* _Objective_:
Rewrite all of the rows below, replacing "Instruction" with "Goal" wherever it occurs and leaving everything else unchanged.

* _Provided material_:
----
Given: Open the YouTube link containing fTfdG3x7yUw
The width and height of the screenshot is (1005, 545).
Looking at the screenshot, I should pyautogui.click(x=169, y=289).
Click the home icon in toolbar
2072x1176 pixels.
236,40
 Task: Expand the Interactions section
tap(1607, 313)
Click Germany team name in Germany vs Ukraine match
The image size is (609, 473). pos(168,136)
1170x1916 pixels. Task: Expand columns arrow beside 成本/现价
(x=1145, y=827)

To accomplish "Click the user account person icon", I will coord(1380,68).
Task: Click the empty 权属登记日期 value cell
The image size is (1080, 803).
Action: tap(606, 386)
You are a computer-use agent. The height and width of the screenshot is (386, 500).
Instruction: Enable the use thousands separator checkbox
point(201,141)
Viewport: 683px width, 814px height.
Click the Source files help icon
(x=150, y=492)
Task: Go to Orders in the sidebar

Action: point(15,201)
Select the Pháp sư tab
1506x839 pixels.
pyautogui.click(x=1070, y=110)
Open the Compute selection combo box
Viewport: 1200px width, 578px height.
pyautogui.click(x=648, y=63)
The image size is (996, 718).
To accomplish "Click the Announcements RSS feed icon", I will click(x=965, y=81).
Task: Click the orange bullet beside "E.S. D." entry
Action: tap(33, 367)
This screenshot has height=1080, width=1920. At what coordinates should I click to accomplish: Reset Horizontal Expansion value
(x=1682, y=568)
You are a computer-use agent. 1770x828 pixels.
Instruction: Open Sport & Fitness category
----
* _Output of the exercise_:
Given: Open the YouTube link containing fTfdG3x7yUw
The width and height of the screenshot is (1005, 545).
Looking at the screenshot, I should pyautogui.click(x=169, y=289).
Click the home icon in toolbar
2072x1176 pixels.
236,40
 Task: Expand the Interactions section
tap(1607, 313)
Click Germany team name in Germany vs Ukraine match
The image size is (609, 473). pos(168,136)
1170x1916 pixels. Task: Expand columns arrow beside 成本/现价
(x=1145, y=827)

To accomplish "Click the user account person icon", I will coord(1380,68).
Task: Click the empty 权属登记日期 value cell
The image size is (1080, 803).
Action: tap(606, 386)
You are a computer-use agent. The height and width of the screenshot is (386, 500).
Goal: Enable the use thousands separator checkbox
point(201,141)
Viewport: 683px width, 814px height.
Click the Source files help icon
(x=150, y=492)
Task: Go to Orders in the sidebar

Action: point(15,201)
Select the Pháp sư tab
1506x839 pixels.
pyautogui.click(x=1070, y=110)
Open the Compute selection combo box
Viewport: 1200px width, 578px height.
pyautogui.click(x=648, y=63)
The image size is (996, 718).
To accomplish "Click the Announcements RSS feed icon", I will click(x=965, y=81).
Task: Click the orange bullet beside "E.S. D." entry
Action: tap(33, 367)
This screenshot has height=1080, width=1920. At what coordinates should I click to accomplish: Reset Horizontal Expansion value
(x=1682, y=568)
You are a computer-use agent. 1770x828 pixels.
Goal: Open Sport & Fitness category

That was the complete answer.